I have a very large (hundreds of thousands) hashset of Customer objects in my database. Then I get a newly imported hashset of customer objects and have to check for every new object, if it is contained in the existing hashset. Performance is very important.
I cannot use the default Equalitycomparer as it needs to be compared based on only three properties. Also, I can't override the Equals and GetHashCode functions of the Customer class for other reasons. So I aimed for a custom EqualityComparer (I tried implementing IEqualityComparer or inheriting from EqualityComparer and overriding like you see below - both with the same end result).

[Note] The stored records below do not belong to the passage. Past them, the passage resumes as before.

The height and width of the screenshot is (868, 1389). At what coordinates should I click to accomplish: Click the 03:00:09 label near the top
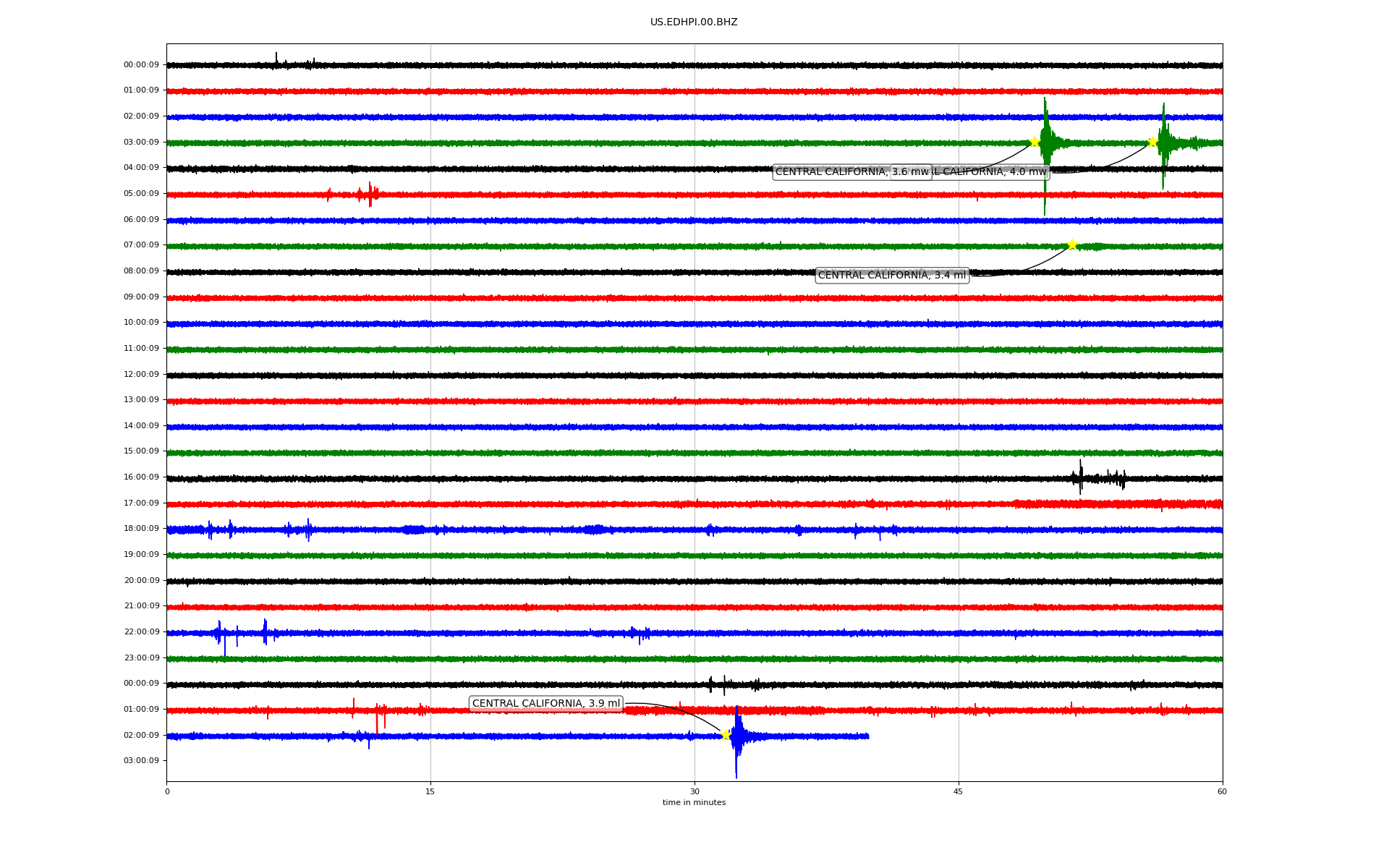pyautogui.click(x=141, y=142)
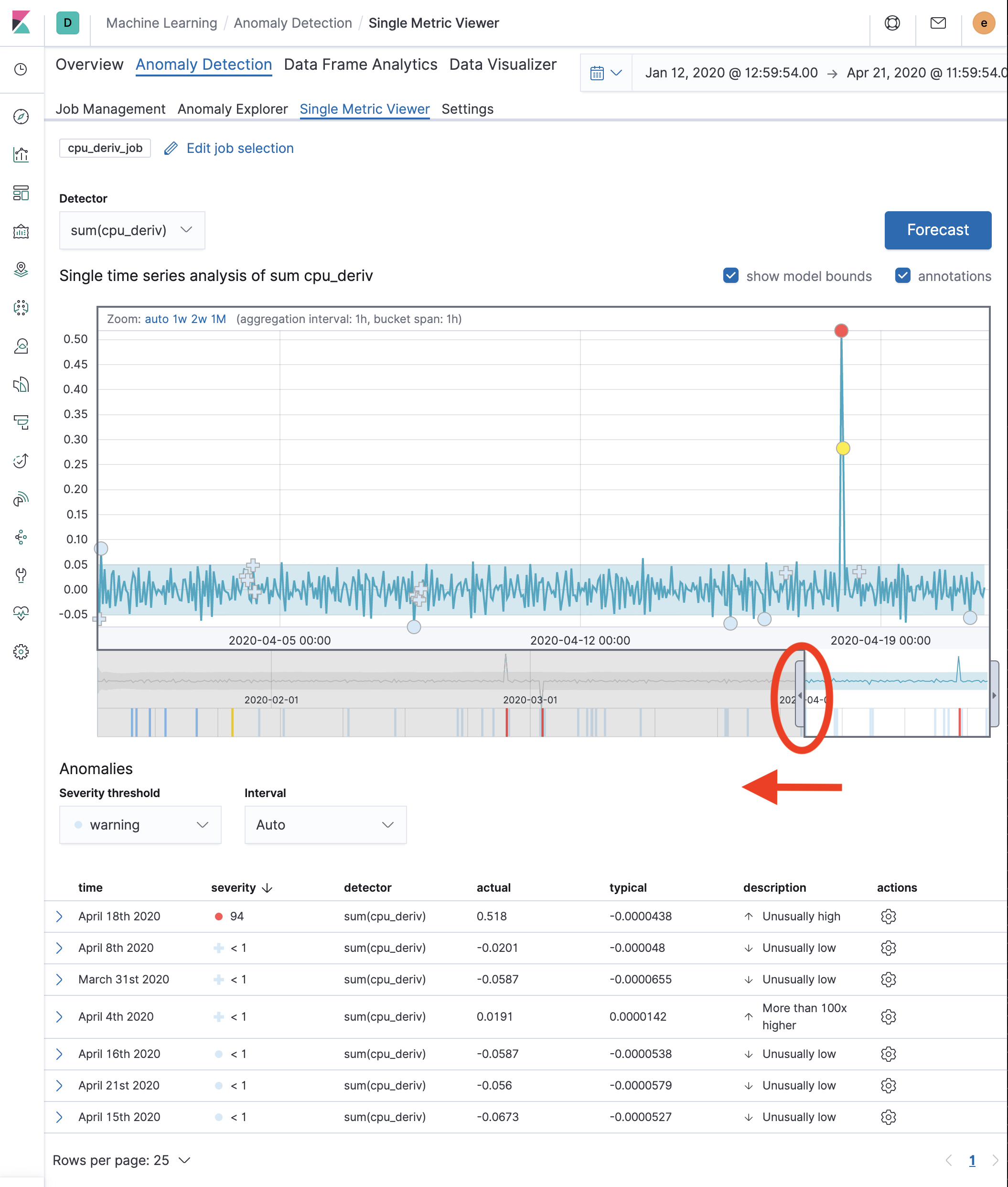Open the Machine Learning sidebar icon
Viewport: 1008px width, 1187px height.
[x=21, y=307]
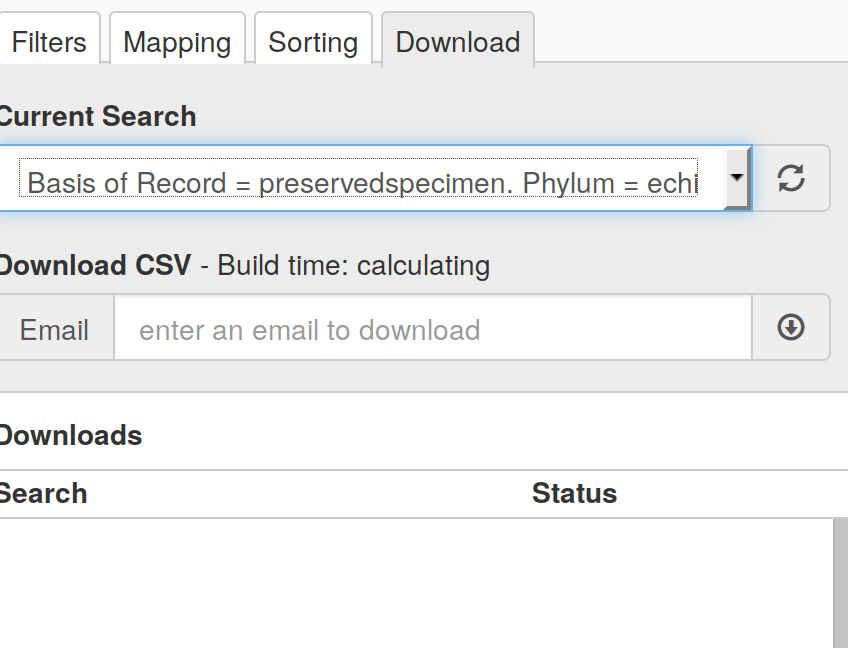Focus the email to download field
Image resolution: width=848 pixels, height=648 pixels.
pyautogui.click(x=433, y=327)
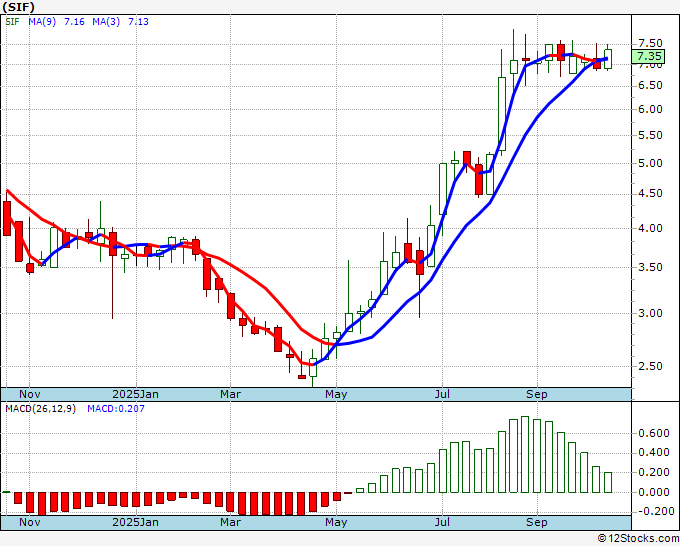Click the 0.600 MACD axis label
This screenshot has width=680, height=546.
(x=653, y=433)
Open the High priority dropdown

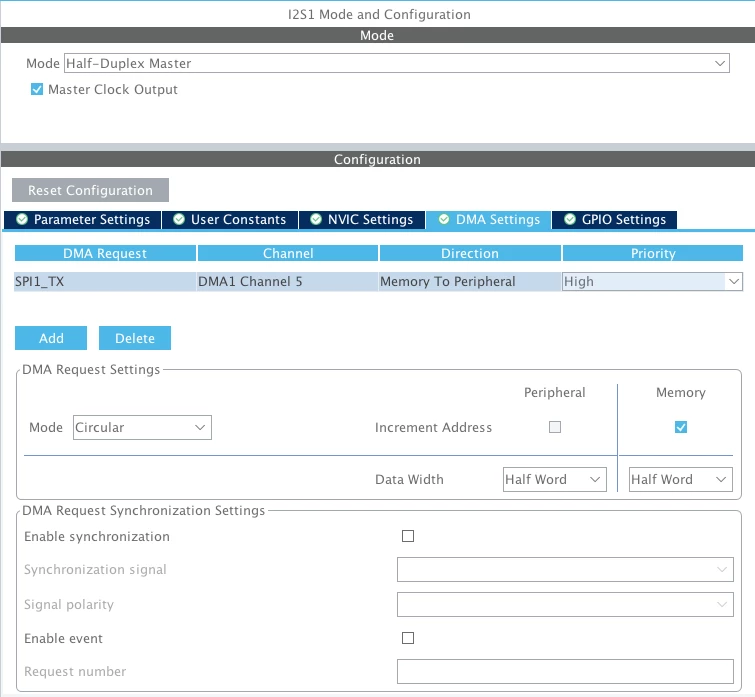[652, 282]
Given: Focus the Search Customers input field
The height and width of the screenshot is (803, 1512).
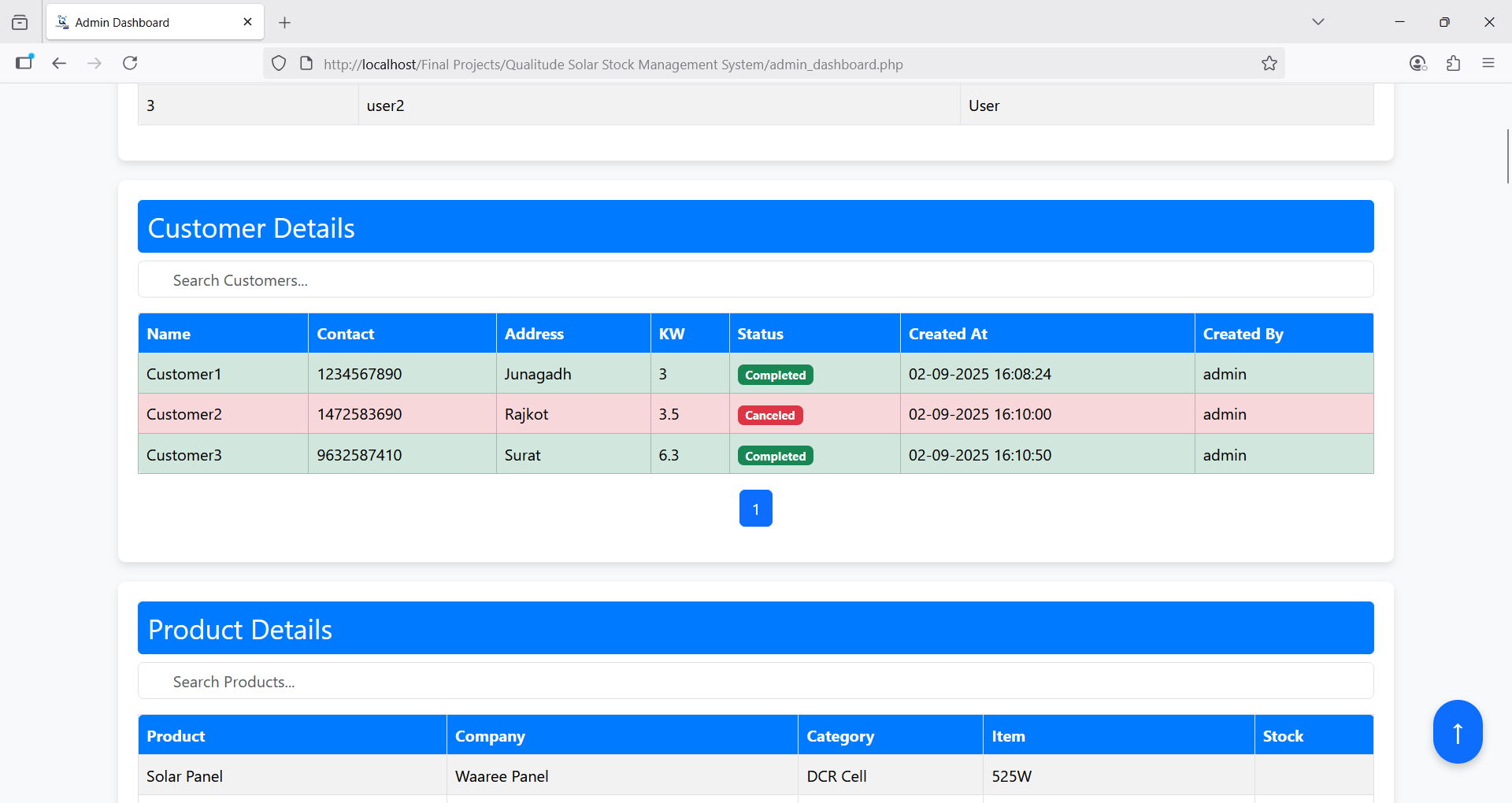Looking at the screenshot, I should [755, 280].
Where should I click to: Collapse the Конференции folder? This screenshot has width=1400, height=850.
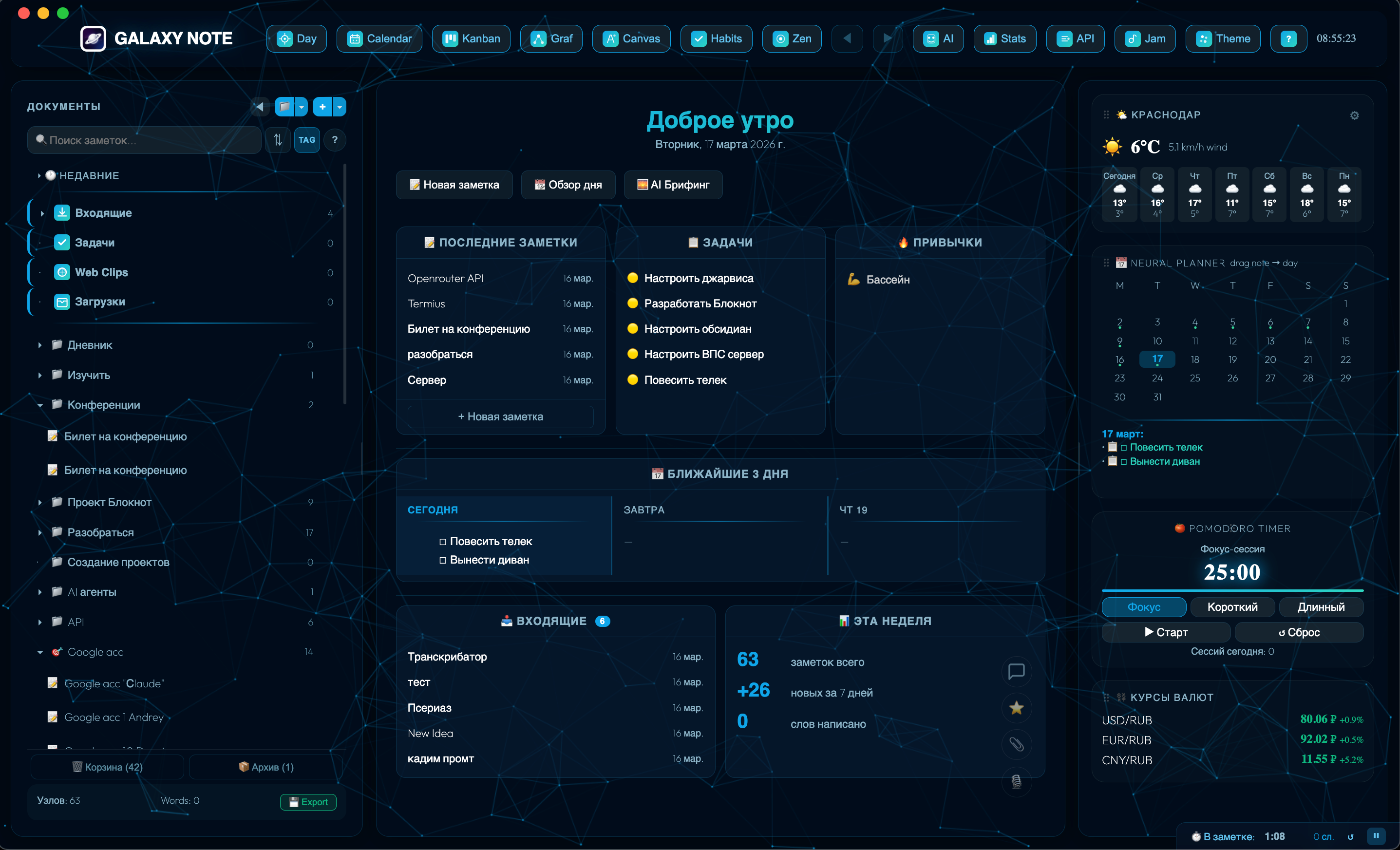pyautogui.click(x=40, y=405)
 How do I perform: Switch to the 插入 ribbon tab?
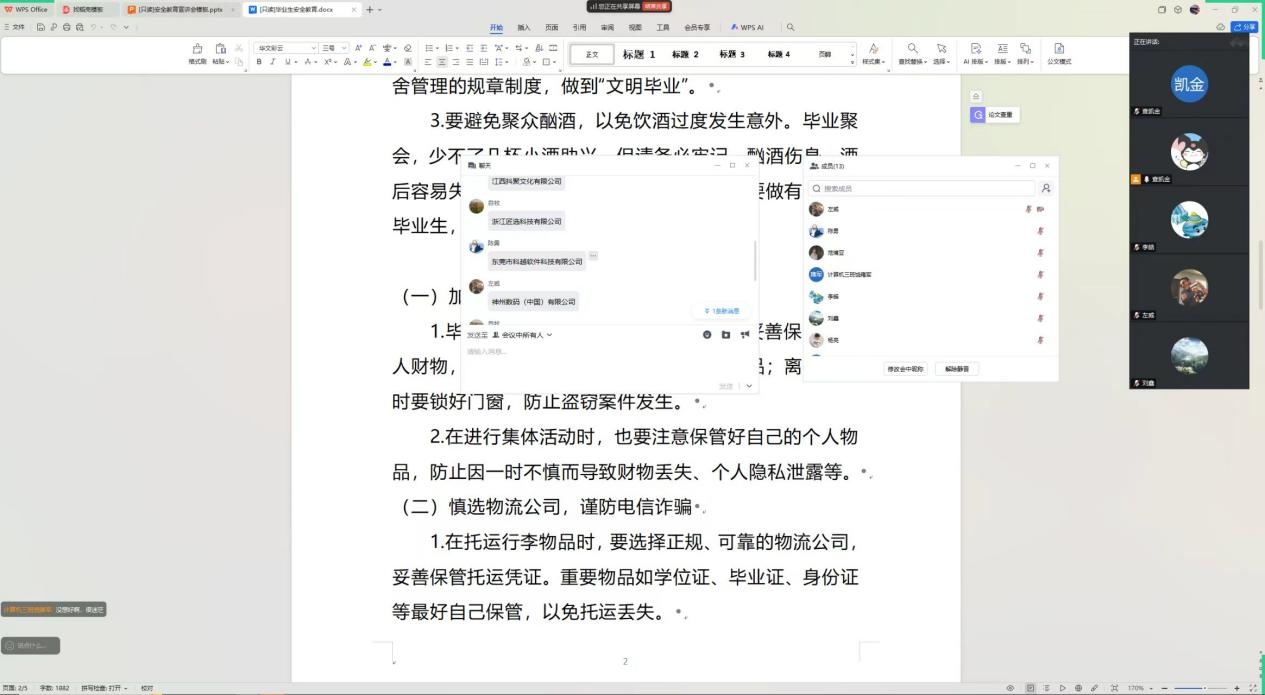(524, 28)
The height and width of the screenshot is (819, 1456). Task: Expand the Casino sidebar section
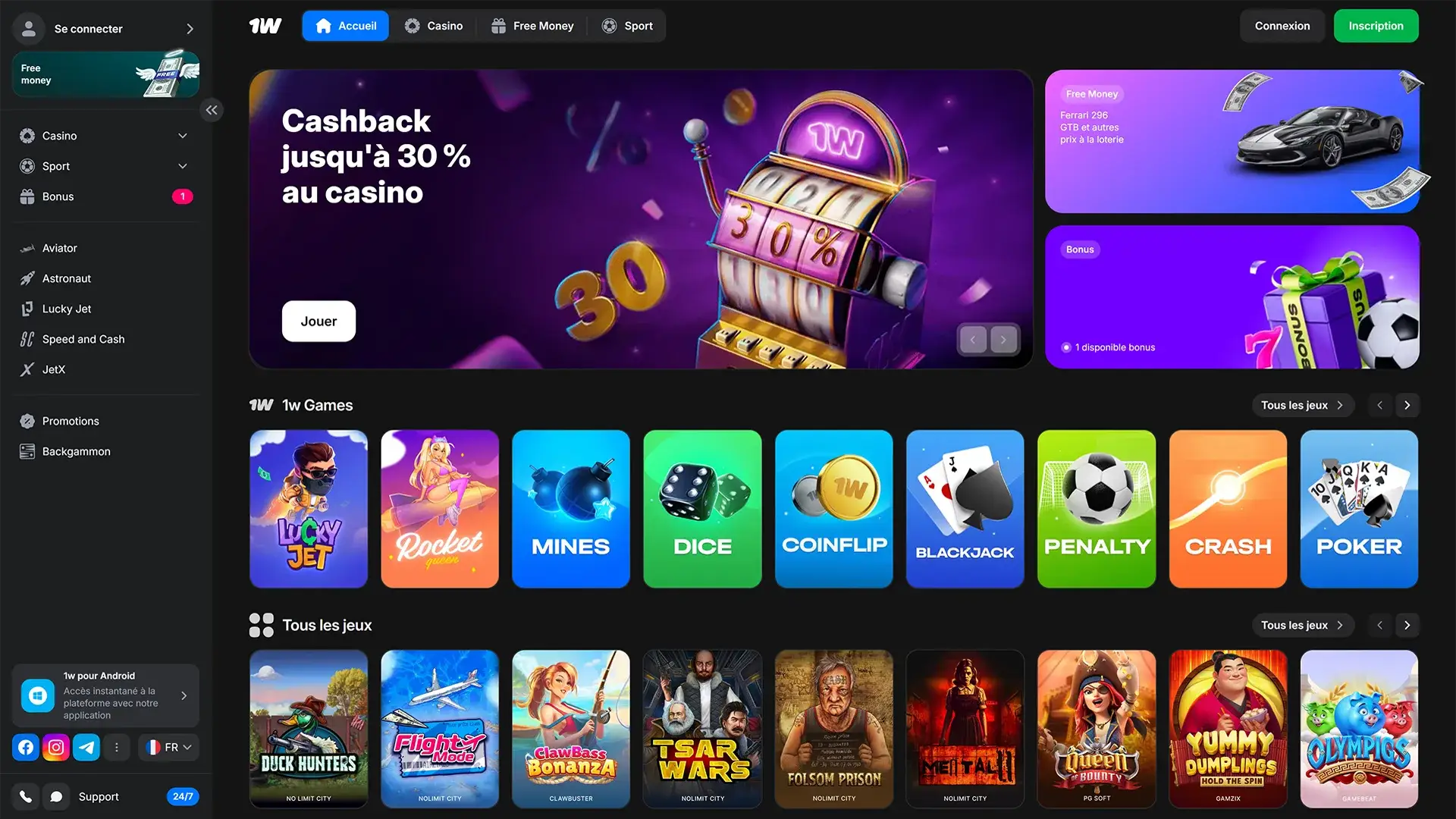tap(105, 136)
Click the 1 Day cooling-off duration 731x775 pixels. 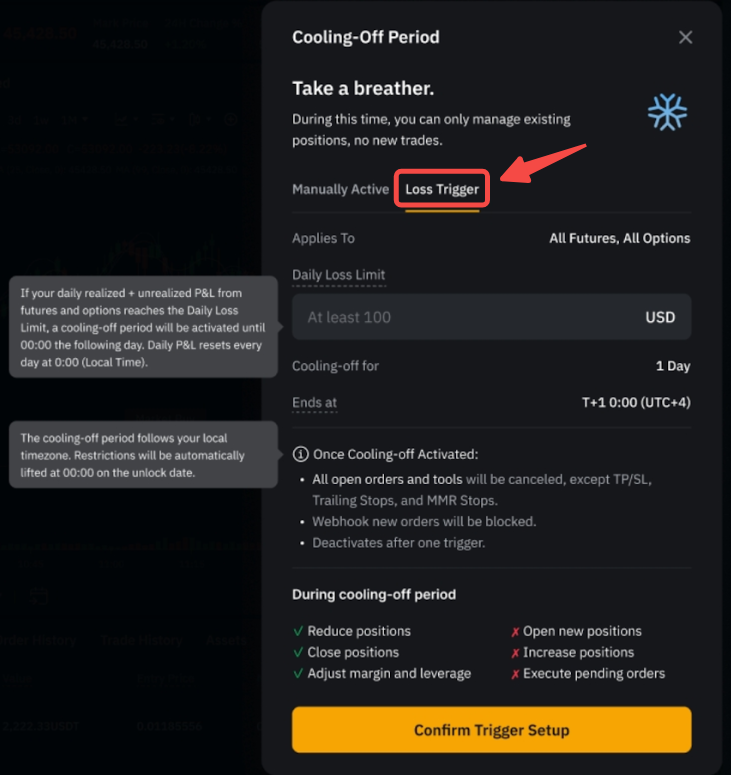coord(672,366)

public class CustomerComparer : EqualityComparer<Customer>
{
public CustomerComparer(){ }
public override bool Equals(Customer x, Customer y)
{
return x != null &&
y != null &&
x.Name == y.Name &&
x.Description == y.Description &&
x.AdditionalInfo == y.AdditionalInfo
}
public override int GetHashCode(Customer obj)
{
var hashCode = -1885141022;
hashCode = hashCode * -1521134295 + EqualityComparer<string>.Default.GetHashCode(obj.Name);
hashCode = hashCode * -1521134295 + EqualityComparer<string>.Default.GetHashCode(obj.Description);
hashCode = hashCode * -1521134295 + EqualityComparer<string>.Default.GetHashCode(obj.AdditionalInfo);
return hashCode;
}
}
Now to my problem: When I use the default EqualityComparer, generally only the GetHashCode method of Customer is called and the performance for my use case is very good (1-2 seconds). When I use my custom EqualityComparer, the GetHashCode method is never called but always the Equals method. The performance for my use case is horrible (hours). See code below:
public void FilterImportedCustomers(ISet<Customer> dataBase, IEnumerable<Customer> imported){
var equalityComparer = new CustomerComparer();
foreach (var obj in imported){
//great performance, always calls Customer.GetHashCode
if (!dataBase.Contains(obj){
//...
}
//awful performance, only calls CustomerComparer.AreEqual
if (!dataBase.Contains(obj, equalityComparer))
//...
}
}
}
Does anyone have an idea, how I can solve this problem? That would be amazing, I'm really stuck trying to solve this huge performance problem.
EDIT :
I solved it by passing my EuqalityComparer when initializing the hashset! By using the constructor overload that takes an IEqualityComparer so var database = new HashSet(new CustomerComparer())
Thank you, guys!
I solved it by passing my EqualityComparer when initializing the hashset! Is used the constructor overload that takes an IEqualityComparer so var database = new HashSet(new CustomerComparer())
Thanks to Lee and NetMage who commented under my original post.